We will continue with the education so that people have more choices. We will consider proposals of putting in more information so that people can make a judgement call and better decisions.
But we need to do so meaningfully. These are things that we will continue to do to improve on this issue of rising healthcare costs as well as rising premiums.
Mr Speaker: Last supplementary question, Mr Fadli Fawzi.
Mr Fadli Fawzi (Aljunied): I have three supplementary questions. Firstly, given that healthcare expenditure has been rising quickly, at what point would the Government consider disallowing insurers for providing as-charged coverage for non-cancer treatments? Secondly, given that since 2018 there still has been rapidly escalating healthcare costs, does that suggest that the private industry is not compliant with the guidelines? And thirdly, the Minister of State mentioned that MOH is also studying the creation of other benchmarks. I am wondering if the Minister of State can clarify if the benchmarks will be for costs, like the cost of consumables, like hospital gowns, meals consumed by patients, to limit the size of insurance claims?
Ms Rahayu Mahzam: I thank the Member for the questions. I worry that as we are discussing these issues, we run the risk of conflating many different issues together. There are many different dimensions and contributions towards increasing healthcare costs, including also an ageing demography and an increased burden of chronic diseases.
And at a larger level, there are a lot of things that MOH has to do to address the cost. This is also in the space of putting in Healthier SG, doing upstream efforts, making sure screening is in place, making sure our people are healthy. There is a whole slew of efforts that we are putting in place to arrest the increased healthcare cost.
This particular situation that we are debating here today relates to a different dimension. It is about how people are consuming products. It is about how the insurance system works. It is about the design of the insurance product. And it is making sure that the different stakeholders in this ecosystem are aware that they all need to do their part.
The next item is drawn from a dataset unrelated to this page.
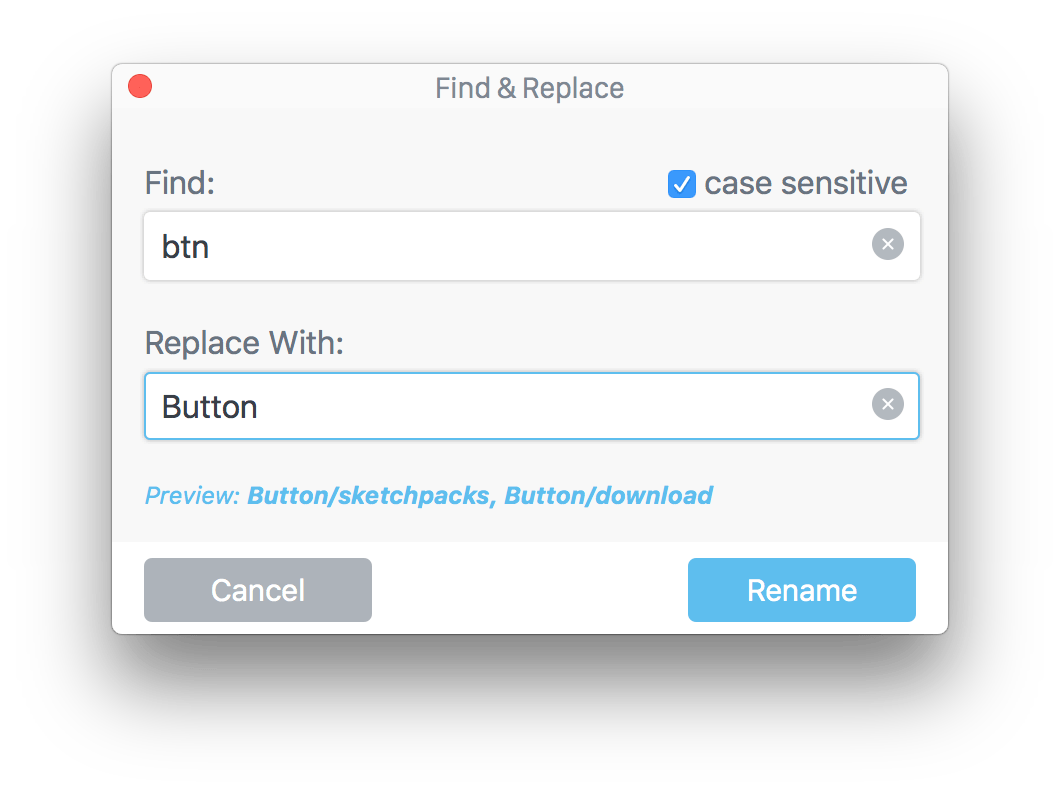Close the Find & Replace dialog via red dot
Image resolution: width=1060 pixels, height=794 pixels.
140,86
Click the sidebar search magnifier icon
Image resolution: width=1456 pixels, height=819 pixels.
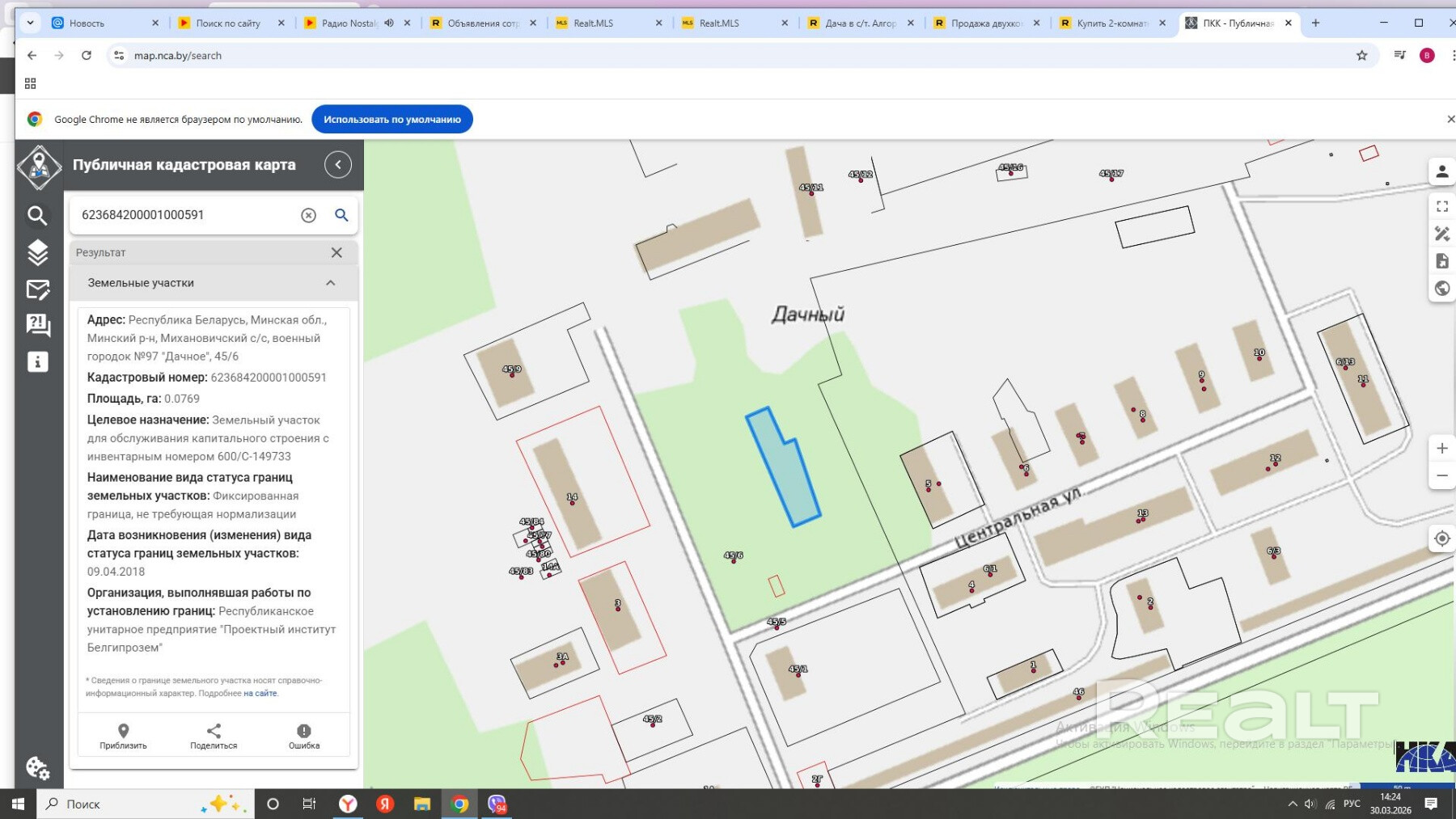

MOH will continue to facilitate this process and it is important for us to appreciate that it is not just about putting in regulations. It is not just about putting in the rules, because we do need to assess. Some of the suggestions that Members have raised here today are things we need to assess, because it may cause a reverse effect.
There are measures and ways in which insurance companies will need to address some of their costs to remain sustainable. We need to make sure that those efforts then do not undermine the protection, fairness and transparency to the policyholders. So, that is something that we will continue to manage. We will take in the suggestions and we will continue to review it. But the issue is about making sure that everyone in the ecosystem plays a part.
The Member had asked specifically about the benchmarks that I mentioned earlier. I do not have details at this juncture. We already have benchmarks on the professional fees. We are looking at how we can also create some benchmarks on the hospitals' costs, which would probably include some of the elements the Member mentioned.